BEGIN Given text
Daniel Watters

Personal information
- Full name: Daniel Linton Watters
- National team: United States
- Born: March 18, 1971 (age 55)
- Height: 5 ft 10 in (1.78 m)
- Weight: 161 lb (73 kg)

Sport
- Sport: Swimming
- Strokes: Breaststroke
- Club: Greater Pensacola Aquatics (GPAC)
- College team: University of Texas
- Coach: Steve Bultman (GPAC) Eddie Reese (U. Texas)

= Daniel Watters =

American swimmer (born 1971)

Daniel Linton Watters (born March 18, 1971) is an American former competition swimmer for the University of Texas who participated in the 1988 Summer Olympics in the men's 100-meter breaststroke in Seoul, South Korea. After obtaining an MBA from the University of San Francisco, Watters worked as a business manager for several companies generally focusing in the field of information technology.

Hall graduated from Pensacola's Booker T. Washington High School where he was coached by Mike Haas. Watters also competed and likely trained more intensely during his High School years with the Greater Pensacola Aquatic Club (GPAC) under Hall of Fame Coach Steve Bultman along with fellow Pensacolans and 1988 Olympians Beth Barr, and Andrea Hayes. At only 15 on August 13, 1986, while competing in his first National meet, Watters placed first in the 200-meter breaststroke with a time of 2:25.02 at the McDonalds-U.S. Swimming Junior Olympics in Fort Lauderdale, Florida.
END Given text
Task item.
In the swimmer profile, rewrite the part starting at "- Weight: 161" and ending at "swimmer (born 1971)", substituting "UT Austin" for "University of Texas".
BEGIN Listed entries
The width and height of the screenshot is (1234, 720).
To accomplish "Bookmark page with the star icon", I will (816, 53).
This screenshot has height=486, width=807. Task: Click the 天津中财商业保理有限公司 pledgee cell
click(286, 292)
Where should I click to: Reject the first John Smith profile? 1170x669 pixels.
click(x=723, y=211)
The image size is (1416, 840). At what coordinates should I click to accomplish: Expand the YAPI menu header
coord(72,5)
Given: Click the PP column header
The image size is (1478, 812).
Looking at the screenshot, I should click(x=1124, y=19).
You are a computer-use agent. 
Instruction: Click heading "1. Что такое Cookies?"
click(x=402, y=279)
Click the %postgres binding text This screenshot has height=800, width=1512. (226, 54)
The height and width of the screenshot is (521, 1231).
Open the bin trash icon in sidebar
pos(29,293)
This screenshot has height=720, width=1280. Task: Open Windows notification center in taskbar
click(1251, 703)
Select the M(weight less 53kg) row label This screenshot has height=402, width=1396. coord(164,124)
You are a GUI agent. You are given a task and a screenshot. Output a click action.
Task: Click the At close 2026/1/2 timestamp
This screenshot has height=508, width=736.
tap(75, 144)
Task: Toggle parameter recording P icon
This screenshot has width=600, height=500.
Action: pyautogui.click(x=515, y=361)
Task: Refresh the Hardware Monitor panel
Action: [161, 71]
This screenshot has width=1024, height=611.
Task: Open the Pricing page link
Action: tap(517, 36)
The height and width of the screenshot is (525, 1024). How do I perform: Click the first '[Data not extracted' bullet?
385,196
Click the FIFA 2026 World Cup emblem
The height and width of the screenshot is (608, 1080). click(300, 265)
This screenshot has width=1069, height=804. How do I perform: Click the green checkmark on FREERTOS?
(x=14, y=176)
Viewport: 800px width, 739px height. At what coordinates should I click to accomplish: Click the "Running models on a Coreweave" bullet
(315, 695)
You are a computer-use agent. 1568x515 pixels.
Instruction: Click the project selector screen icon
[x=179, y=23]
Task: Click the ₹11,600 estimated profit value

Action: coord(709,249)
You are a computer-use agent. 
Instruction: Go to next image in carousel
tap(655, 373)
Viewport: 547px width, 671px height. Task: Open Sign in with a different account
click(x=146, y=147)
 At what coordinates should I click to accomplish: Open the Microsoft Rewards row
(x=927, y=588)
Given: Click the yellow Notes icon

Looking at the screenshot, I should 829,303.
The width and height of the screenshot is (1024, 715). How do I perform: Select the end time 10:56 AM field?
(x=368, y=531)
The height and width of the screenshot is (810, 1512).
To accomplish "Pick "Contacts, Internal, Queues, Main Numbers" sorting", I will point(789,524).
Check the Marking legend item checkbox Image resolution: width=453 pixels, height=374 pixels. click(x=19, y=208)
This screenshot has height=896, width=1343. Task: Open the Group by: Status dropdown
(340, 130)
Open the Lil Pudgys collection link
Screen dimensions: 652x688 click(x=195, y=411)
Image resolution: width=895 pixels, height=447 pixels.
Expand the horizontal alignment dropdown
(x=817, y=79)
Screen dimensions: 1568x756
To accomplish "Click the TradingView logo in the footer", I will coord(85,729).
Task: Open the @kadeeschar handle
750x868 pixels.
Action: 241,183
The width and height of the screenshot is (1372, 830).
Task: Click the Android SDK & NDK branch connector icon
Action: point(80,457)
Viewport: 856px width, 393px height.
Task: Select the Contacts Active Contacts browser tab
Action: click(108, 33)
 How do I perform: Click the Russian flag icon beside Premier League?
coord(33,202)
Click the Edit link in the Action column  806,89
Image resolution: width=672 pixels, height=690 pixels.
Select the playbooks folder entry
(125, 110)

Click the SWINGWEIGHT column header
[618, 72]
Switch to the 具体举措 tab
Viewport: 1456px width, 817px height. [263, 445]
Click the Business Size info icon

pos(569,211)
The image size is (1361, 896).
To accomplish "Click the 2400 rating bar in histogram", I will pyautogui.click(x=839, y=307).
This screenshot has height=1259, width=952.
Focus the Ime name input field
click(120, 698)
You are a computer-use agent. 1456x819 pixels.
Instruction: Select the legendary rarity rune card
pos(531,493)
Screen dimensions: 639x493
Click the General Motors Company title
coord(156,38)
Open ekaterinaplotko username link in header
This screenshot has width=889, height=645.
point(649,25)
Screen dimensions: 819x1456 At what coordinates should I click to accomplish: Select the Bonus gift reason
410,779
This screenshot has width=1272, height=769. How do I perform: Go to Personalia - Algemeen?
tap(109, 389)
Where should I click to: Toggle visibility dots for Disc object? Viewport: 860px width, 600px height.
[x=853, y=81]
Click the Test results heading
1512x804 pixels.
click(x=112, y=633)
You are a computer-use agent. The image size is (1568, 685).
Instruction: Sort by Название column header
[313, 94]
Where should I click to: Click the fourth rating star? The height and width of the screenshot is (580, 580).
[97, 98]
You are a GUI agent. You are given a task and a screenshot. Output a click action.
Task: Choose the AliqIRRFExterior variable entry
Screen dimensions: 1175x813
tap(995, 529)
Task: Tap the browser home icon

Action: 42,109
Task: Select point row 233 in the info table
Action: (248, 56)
END Listed entries
Output for this exercise.
- Weight: 161 lb (73 kg)

Sport
- Sport: Swimming
- Strokes: Breaststroke
- Club: Greater Pensacola Aquatics (GPAC)
- College team: UT Austin
- Coach: Steve Bultman (GPAC) Eddie Reese (U. Texas)

= Daniel Watters =

American swimmer (born 1971)